La main tendue à l’Algérie, l’exhortation des Marocains à préserver l’esprit de fraternité, de solidarité et de bon voisinage qui les anime à l’égard des frères algériens ; ainsi que l’aspiration à œuvrer avec la présidence algérienne pour tourner la page du conflit représentent, au fond, une réponse aux menaces potentielles qui pèseraient sur la stabilité régionale, susceptibles d’emporter l’ensemble de la région dans la tourmente de l’instabilité et de compromettre la relance des économies de ses pays.

Une perception globale des problèmes

L’entièreté di discours a montré que l’intérêt royal dépasse l’horizon de réflexion des acteurs politiques et porte exhaustivement sur l’ambition d’asseoir la stabilité et de renforcer ses fondements. Le Souverain ne réagit pas aux petits calculs politiciens, mais scrute murement les perspectives en vue d’y puiser les voies et moyens de consolider les bases du vivre-ensemble et de vivre bien autant que faire se peut, les temps ne sont pas faciles. 

Les cheminements de l’analyse pertinente de la nature de la crise que vit le Maroc, conduit le Roi à convoquer pour l’expliquer les répercussions de la guerre russo-ukrainienne, mais aussi à en attribuer une bonne partie à des lobbies mus par le seul profit personnel, qui découragent les investisseurs, notamment extérieurs, et ralentissent le développement du pays.

Et s’il n’échappe pas au Souverain que des parties en Algérie seront enclins à considérer la politique de la main tendue comme «une adulation, une ruse voire une défaite et un échec de la politique du Makhzen», réaction épidermique déjà vue, il ne s’interdit pas de réitérer son appel à tourner la page du conflit et à engager un dialogue sans conditions dans le temps et le lieu que choisirait l’Algérie, constamment conscient qu’il est de ce qui est stratégique et essentiel et indifférent au secondaire et au futile. Car les défis qui planent sur la stabilité de la région et les besoins de ses économies en termes de résilience et de relance sont au-delà des petites querelles dont le temps a démontré l’inutilité et l’inefficience.

Au-delà des considérations d’ordre macro-économique et géopolitique, il n’est pas inintéressant de se pencher sur l’accueil réservé par l’opinion publique au discours royal, tant les gens aspirent à des mesures concrètes pour alléger leurs souffrances et renforcer leur pouvoir d’achat.

Le Roi a commencé par rappeler les actions menées par l’Etat durant la difficile conjoncture du Covid-19 et les mesures prises pour alléger l’impact de la sécheresse. Il a donné ses instructions pour l’opérationnalisation rapide du Registre social unifié qui permettra de définir les bases et les mécanismes d’octroi du soutien aux couches démunies. Le Souverain veille également à l’action du gouvernement en matière d’application de ses orientations relatives à la généralisation de la couverture sociale et donne ses instructions aux autorités et à l’administration territoriale pour prendre les mesures nécessaires à la lutte contre les hausses des prix.

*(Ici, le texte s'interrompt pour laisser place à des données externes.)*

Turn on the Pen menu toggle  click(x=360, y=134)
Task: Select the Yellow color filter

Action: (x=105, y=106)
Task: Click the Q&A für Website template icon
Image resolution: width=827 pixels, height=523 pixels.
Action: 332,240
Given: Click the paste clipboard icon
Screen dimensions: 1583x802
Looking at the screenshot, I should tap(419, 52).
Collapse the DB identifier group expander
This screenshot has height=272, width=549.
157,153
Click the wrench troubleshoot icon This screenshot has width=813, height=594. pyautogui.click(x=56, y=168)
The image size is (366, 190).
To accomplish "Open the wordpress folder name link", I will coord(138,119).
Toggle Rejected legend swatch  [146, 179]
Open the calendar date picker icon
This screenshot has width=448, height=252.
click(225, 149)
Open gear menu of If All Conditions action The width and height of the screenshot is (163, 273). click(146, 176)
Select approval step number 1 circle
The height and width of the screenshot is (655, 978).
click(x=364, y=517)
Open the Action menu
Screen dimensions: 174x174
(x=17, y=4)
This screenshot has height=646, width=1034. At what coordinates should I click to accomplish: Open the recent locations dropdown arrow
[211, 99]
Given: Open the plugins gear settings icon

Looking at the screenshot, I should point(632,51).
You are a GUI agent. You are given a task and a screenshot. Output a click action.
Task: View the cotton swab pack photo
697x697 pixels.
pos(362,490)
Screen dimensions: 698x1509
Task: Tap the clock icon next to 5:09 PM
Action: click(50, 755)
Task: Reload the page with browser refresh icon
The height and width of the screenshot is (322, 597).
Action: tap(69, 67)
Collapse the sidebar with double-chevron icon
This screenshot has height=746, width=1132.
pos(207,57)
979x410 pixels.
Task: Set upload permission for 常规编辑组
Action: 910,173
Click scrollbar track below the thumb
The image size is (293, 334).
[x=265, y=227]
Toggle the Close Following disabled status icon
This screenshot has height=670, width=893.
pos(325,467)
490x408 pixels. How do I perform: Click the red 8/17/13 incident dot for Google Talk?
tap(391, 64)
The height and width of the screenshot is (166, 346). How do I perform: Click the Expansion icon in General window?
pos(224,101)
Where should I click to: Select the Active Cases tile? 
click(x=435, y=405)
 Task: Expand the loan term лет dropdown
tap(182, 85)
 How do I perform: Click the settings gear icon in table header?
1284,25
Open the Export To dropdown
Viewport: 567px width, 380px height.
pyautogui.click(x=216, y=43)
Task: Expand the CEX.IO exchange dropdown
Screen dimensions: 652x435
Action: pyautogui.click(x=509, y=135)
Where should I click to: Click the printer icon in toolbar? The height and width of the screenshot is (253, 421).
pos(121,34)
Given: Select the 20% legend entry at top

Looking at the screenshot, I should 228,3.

En réalité, le Roi a dit avec la plus grande clarté ce que les gens pensent et ressentent. Il a été à la fois au-dessus de la mêlée et au plus près du citoyen. 

Les Marocains savent qu’ils ne vivent pas dans des conditions normales et que la crise a forcément des retombées. Mais ils considèrent qu’ils souffrent plus que d’autres du fait que certaines parties sont entrées sur la ligne de la crise et tentent de réaliser des profits personnels, quitte à approfondir davantage les souffrances sociales.

Aujourd’hui, la balle est dans le camp du gouvernement, car c’est à lui que revient la charge d’accélérer ce qui reste dans son agenda social (Registre social unifié, couverture sociale). Le ministère de l’Intérieur et les autres institutions concernées sont appelés, au cours des prochains jours, à rassurer la société, en montrant aux Marocains leur capacité à lutter fermement contre les lobbies qui profitent de la crise, grèvent le développement du pays et mettent à mal le pouvoir d’achat des citoyens.